*** PASSAGE SHOWN Section Begins ***

By Jonathan Spicer
ISTANBUL (Reuters) – Turkey’s economy faces growing risks as it enters a downturn with dwindling reserves and a fragile lira, financial markets signalled on Friday, as data showed factories slowing due to the coronavirus outbreak.
For the first time since the worst day of a currency crisis in 2018, the Turkish lira on Wednesday briefly breached 7 versus the dollar after the central bank slashed rates twice as much as expected. It
Traders have pushed up the odds of a default on government debt in the next 12 months, reflecting unease with a drop in the central bank’s net reserves to $26.3 billion this month from some $40 billion at the beginning of the year.
Turkey faces the combination of high external debt of some $170 billion this year, an inability so far to secure a foreign funding source, and the rising costs of girding the economy for fallout from the pandemic.
Turkey can spend more to absorb shocks in the economy, David Hauner at Bank of America Merrill Lynch wrote in a note.
But the country “remains vulnerable to market volatility and a stronger dollar in particular with high external financing needs. A lack of policy clarity further holds back the credit profile”, he said.
PLUNGING CONFIDENCE
Business confidence among Turkish manufacturers tumbled to 66.8 points in April from 99.7 a month earlier, central bank data showed. The bearish view was reflected in the capacity utilisation rate, which dropped to 61.6% in April from 75.3%.
Trade, spending and consumer confidence – which declined to its lowest on record this month – have also stumbled since measures taken to slow the spread of the coronavirus have pushed Turkey’s economy toward its second recession in less than two years. [nL8N2BP2M9]
To curb a surge in cases of the COVID-19 lung disease, the government has imposed partial stay-at-home orders, closed restaurants, cafes and schools, largely shuttered borders and slowed domestic movement.
The risk of a default in the next five years
Central bank reserves have thinned in large part because of state banks’ market interventions to stabilize the lira that began just over a year ago but ramped up in recent months even while the lira has fallen 14% so far in 2020.
State banks have sold nearly $20 billion in interventions this year through mid-April, according to central bank data and bankers’ calculations. One trader said there were signs of heavy resistance by state banks at 7 versus the dollar this week.
“Turkey’s main exposure to the crisis is through its large external financing requirements, low foreign exchange reserves and weak monetary policy credibility, which make it vulnerable to market sentiment, (and) we are seeing some stresses,” Douglas Winslow, Fitch Ratings head of European sovereigns, said on Thursday.

*** PASSAGE SHOWN Section Ends ***
*** DATA UNDER STUDY Section Begins ***

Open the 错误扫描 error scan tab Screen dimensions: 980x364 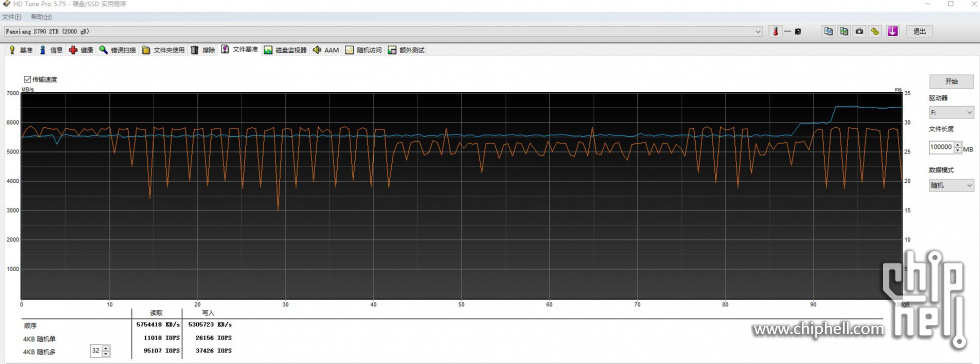click(118, 50)
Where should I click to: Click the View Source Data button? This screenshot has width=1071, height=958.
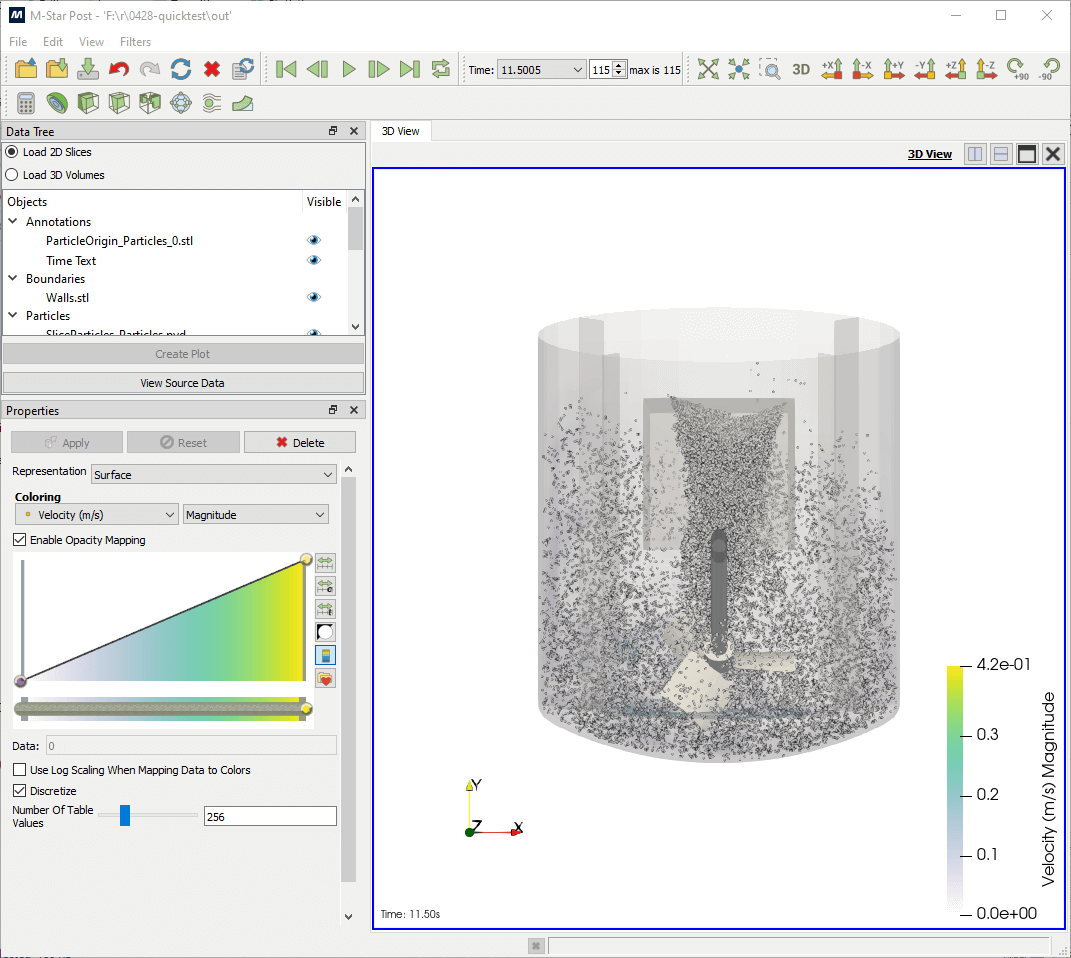point(183,383)
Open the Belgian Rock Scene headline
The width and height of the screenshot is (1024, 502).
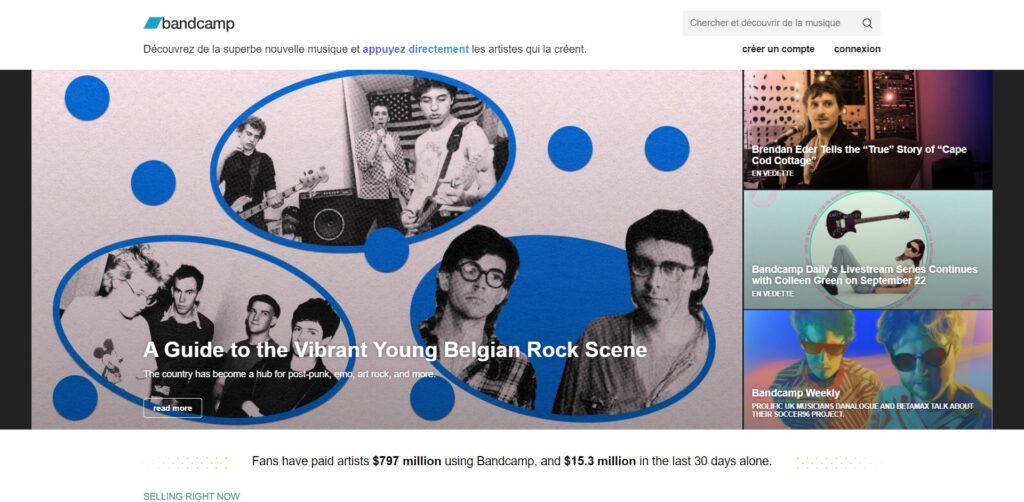(x=395, y=350)

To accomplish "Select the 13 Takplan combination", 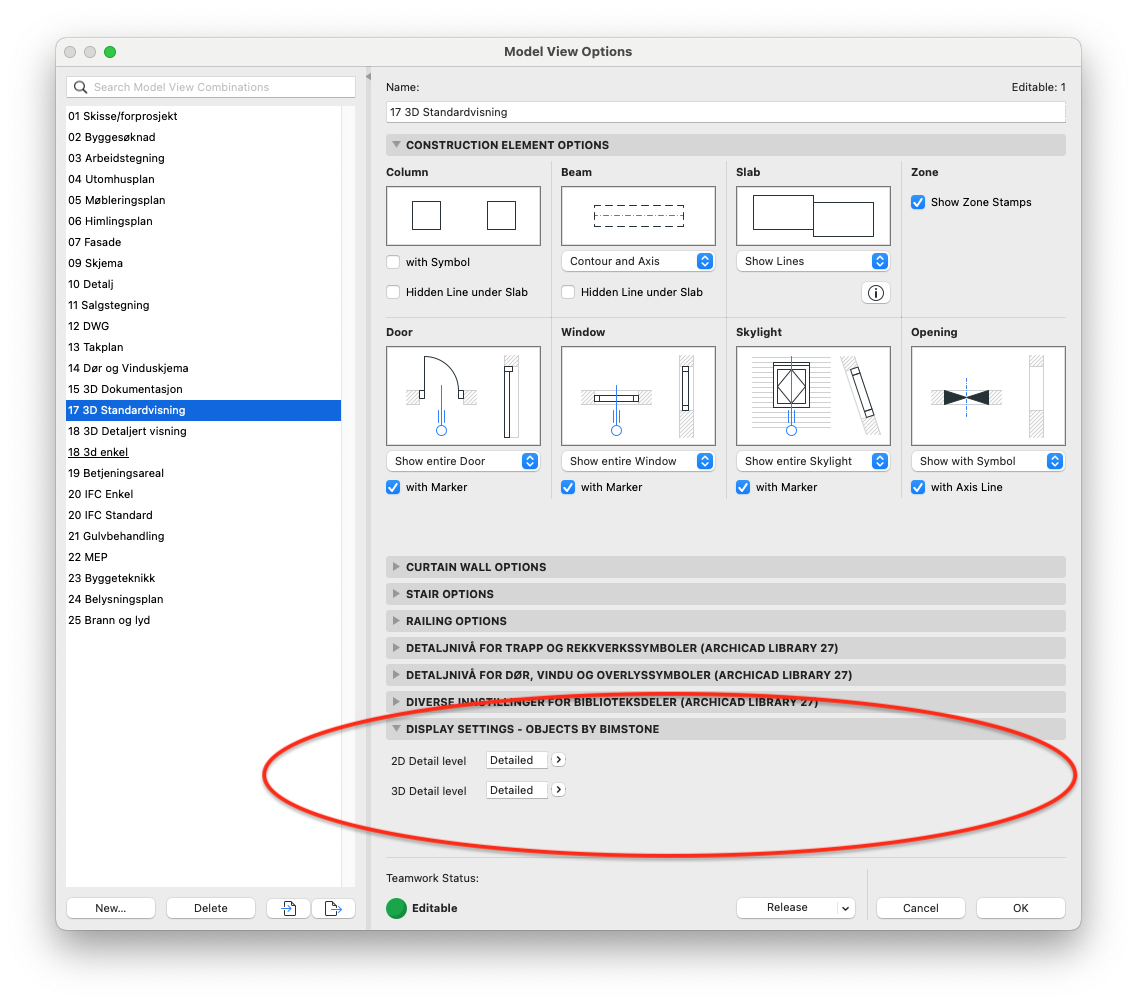I will coord(96,347).
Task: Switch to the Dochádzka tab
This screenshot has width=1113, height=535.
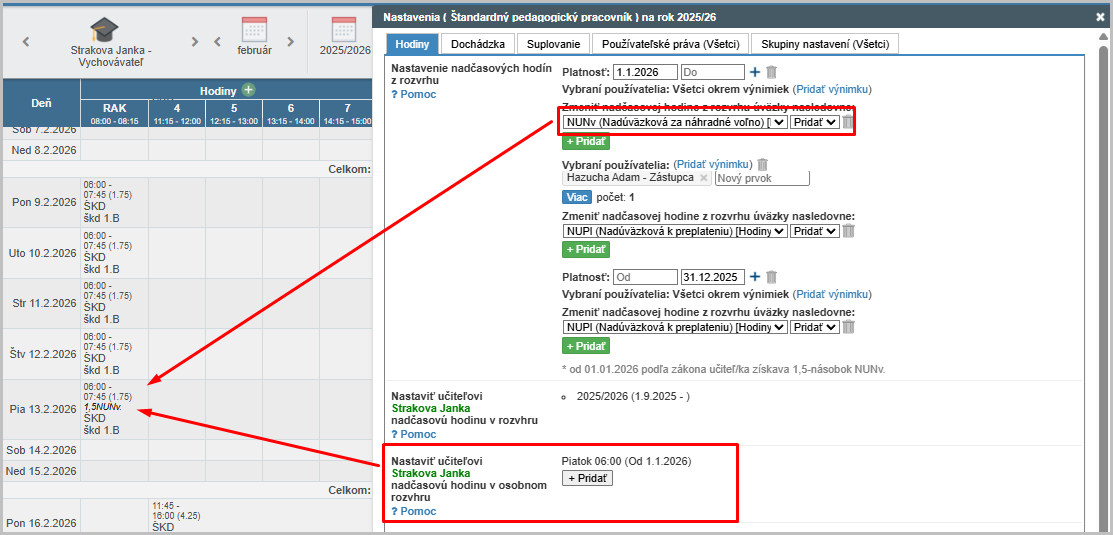Action: click(479, 44)
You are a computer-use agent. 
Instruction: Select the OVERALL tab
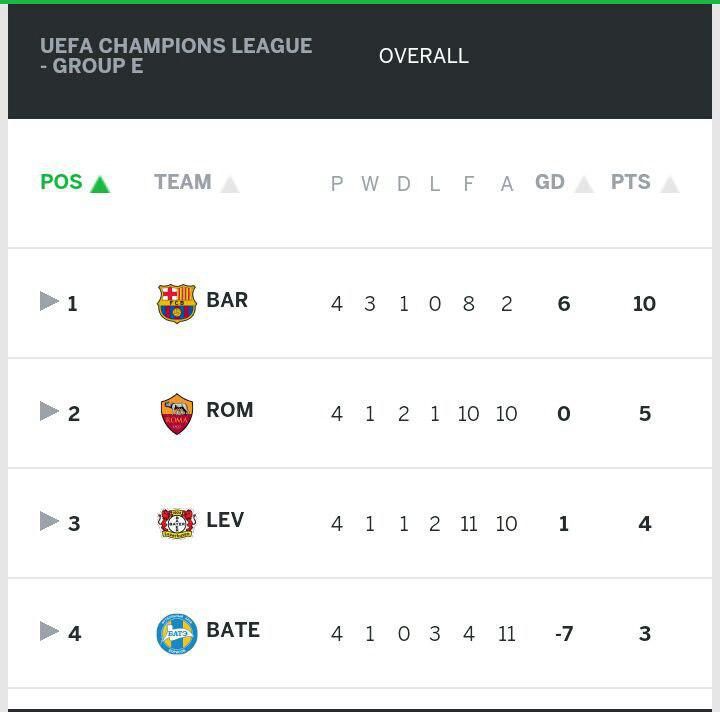424,56
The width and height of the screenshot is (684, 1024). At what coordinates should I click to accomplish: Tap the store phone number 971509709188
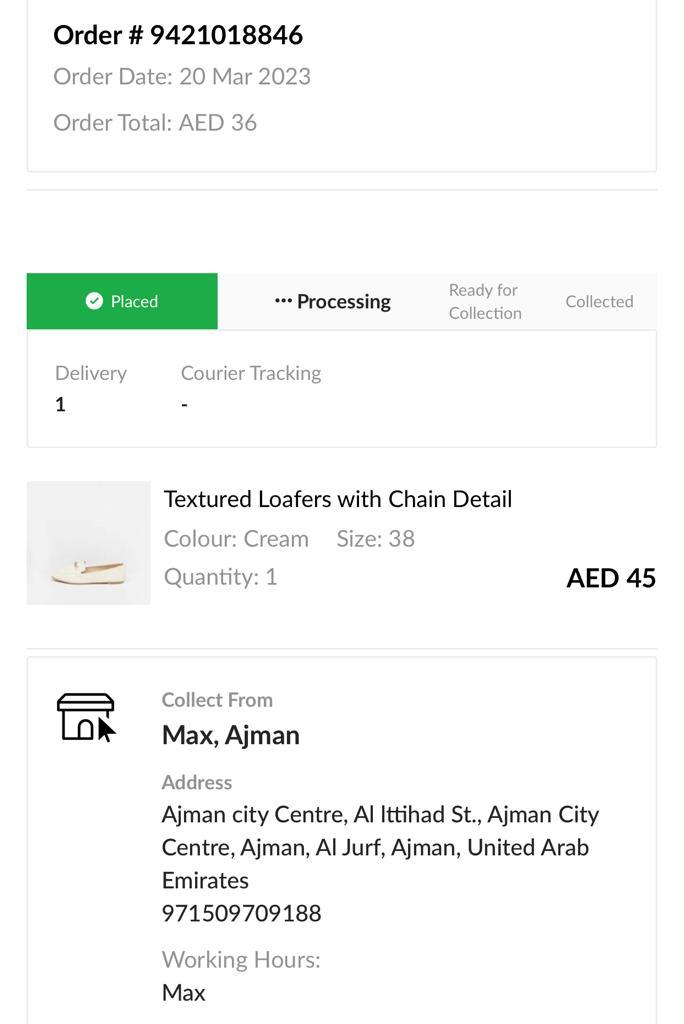coord(241,913)
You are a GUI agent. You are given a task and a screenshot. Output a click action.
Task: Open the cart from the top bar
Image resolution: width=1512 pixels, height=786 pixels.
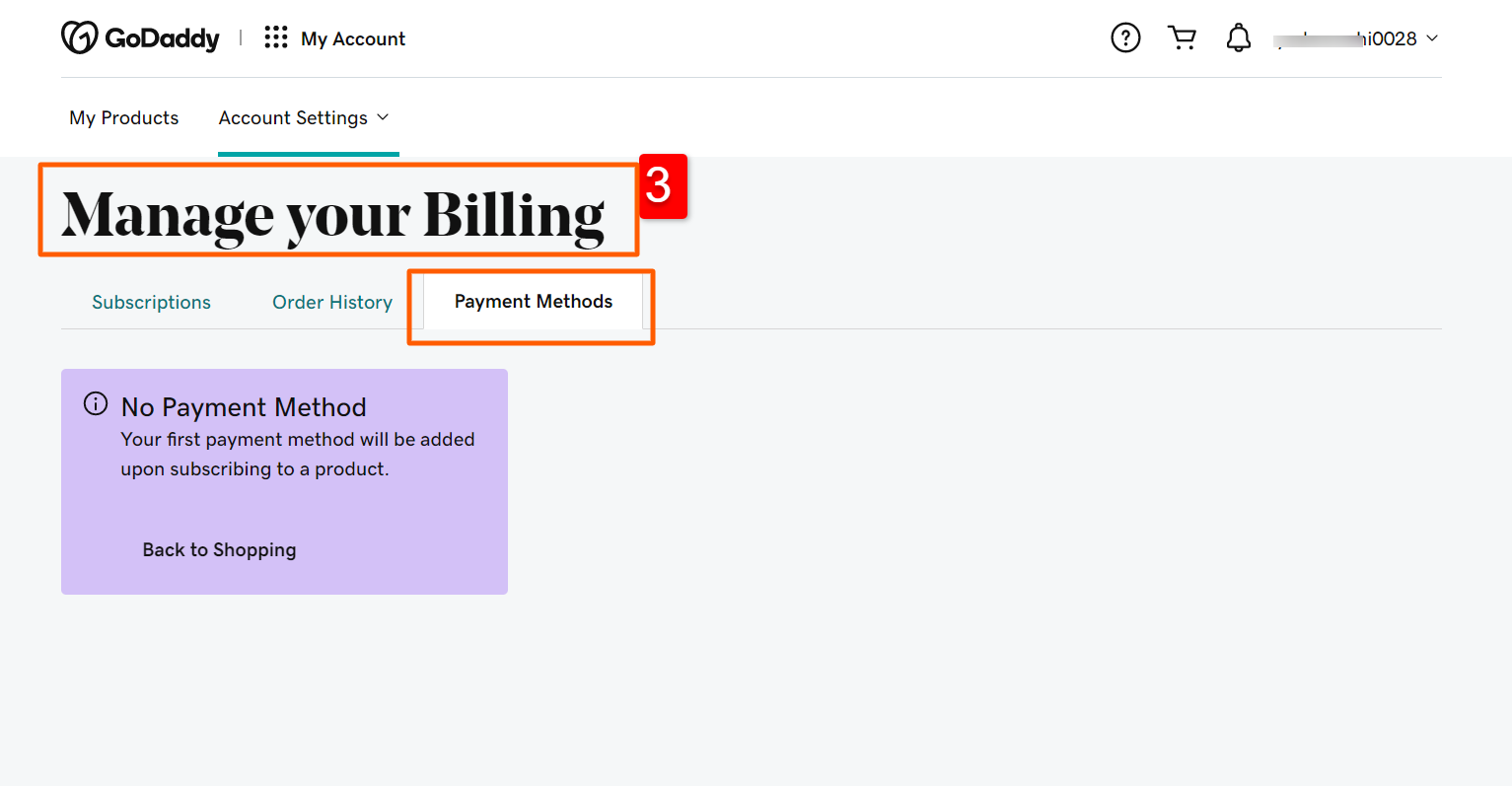pos(1182,36)
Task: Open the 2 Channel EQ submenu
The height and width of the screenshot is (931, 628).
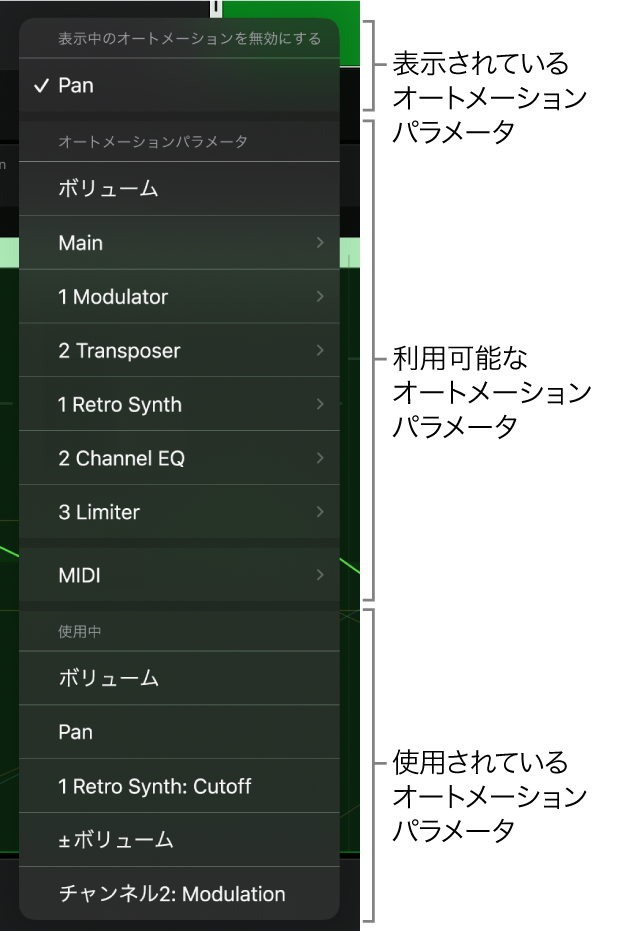Action: (x=322, y=458)
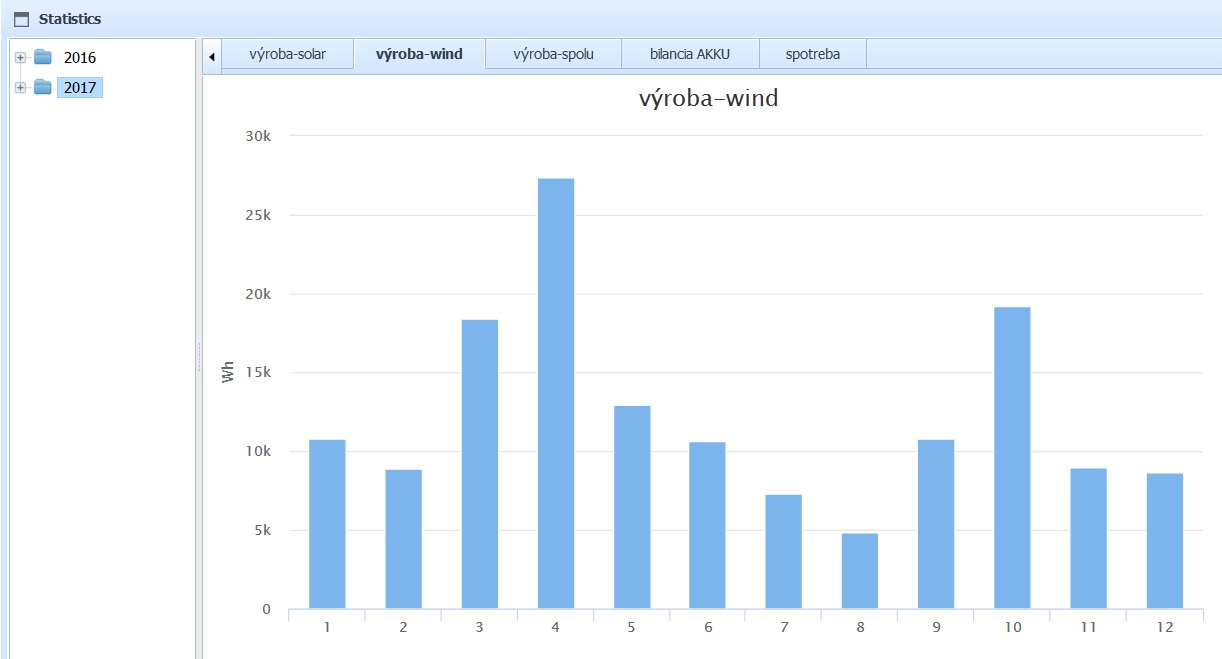This screenshot has width=1222, height=659.
Task: Click the shortest bar for month 8
Action: (859, 571)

*** DATA UNDER STUDY Section Ends ***

**PROBLEM 1**
In the article on Turkey's economy, what level did the capacity utilization rate fall to in April?
**PROBLEM 2**
Reproduce the part of the article on Turkey's economy starting with "By Jonathan Spicer" and going on through "from the pandemic.".

**OUTPUT 1**
61.6%, down from 75.3%.

**OUTPUT 2**
By Jonathan Spicer
ISTANBUL (Reuters) – Turkey’s economy faces growing risks as it enters a downturn with dwindling reserves and a fragile lira, financial markets signalled on Friday, as data showed factories slowing due to the coronavirus outbreak.
For the first time since the worst day of a currency crisis in 2018, the Turkish lira on Wednesday briefly breached 7 versus the dollar after the central bank slashed rates twice as much as expected. It
Traders have pushed up the odds of a default on government debt in the next 12 months, reflecting unease with a drop in the central bank’s net reserves to $26.3 billion this month from some $40 billion at the beginning of the year.
Turkey faces the combination of high external debt of some $170 billion this year, an inability so far to secure a foreign funding source, and the rising costs of girding the economy for fallout from the pandemic.